Needless to say, gonna cost some green. Think it’s time to pilfer some from my IRA I have been saving for an emergency.
Anne, glad to see you are having some temperature relief.
Sue, good thinking to have the entire roof replaced - especially now, before your cold snowy weather hits.
About seven years or so ago I lost a few shingles on the roof of my house due to a wind storm (yes, we have those too, here!). I had various roofing folks come out to do estimates (the difference between the low estimate - that was from a local, reputable, roofing company - and the high estimate - from my local Big Box store - was thousands of dollars!!!). I was told by the one I chose (the local, reputable guy - NOT the Big Box store) that they could repair my roof for several hundred, or replace the whole roof for several thousand.
At that time the roof was about fifteen years old (roofs in California's hot climate last about twenty years, often less), I was thinking of selling - but I figured that if I put the house up for sale, a new roof would be a bonus, if I
didn't put the house up for sale a new roof would be a bonus. LOL. Hard choice!

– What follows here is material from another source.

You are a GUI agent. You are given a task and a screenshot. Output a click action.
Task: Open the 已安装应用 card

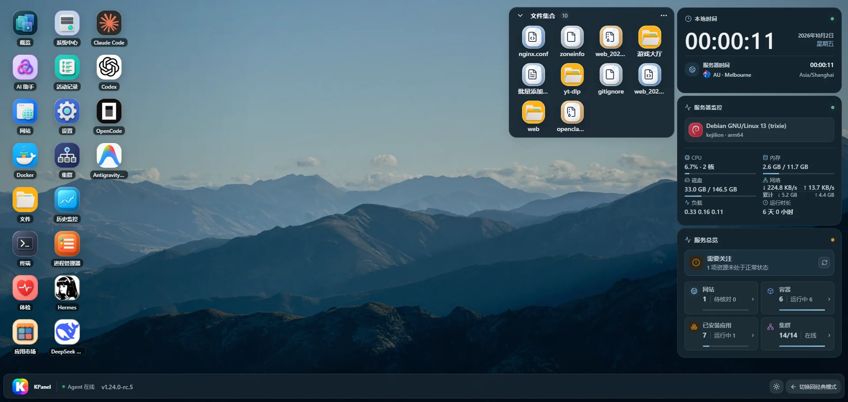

So (like you) I went with replacing the whole roof. Although it pretty much wiped out my savings, I'm SO glad I did, because to replace my roof today (with the inflation we have been having) would cost at least twice what it cost seven years ago.
The cooler weather has been a blessing. I love to take longish walks with my Joe, but I just can't get out there when temps are around 90* (not to mention 112*!). Many nights in this past July it has been 90* at midnight. So even walking after the sun went down wasn't an option.
The Park Fire, which I mentioned in a few posts earlier, has calmed down quite a bit, but firefighters are still mopping up. This fire goes into the California record books as #4 all-time worst wildfire in the history of California (at least to date - if hot temps and high winds come, all bets are off, because it could get going again).
Here is a worrisome statistic:
Nine of the all-time worst wildfires ever recorded in California history have all burned within the last
seven years.
I know we aren't supposed to say the change-in-weather-patterns-term on here. . . so I won't. . . but statistics are statistics.
And statistics on California wildfires are downright scary.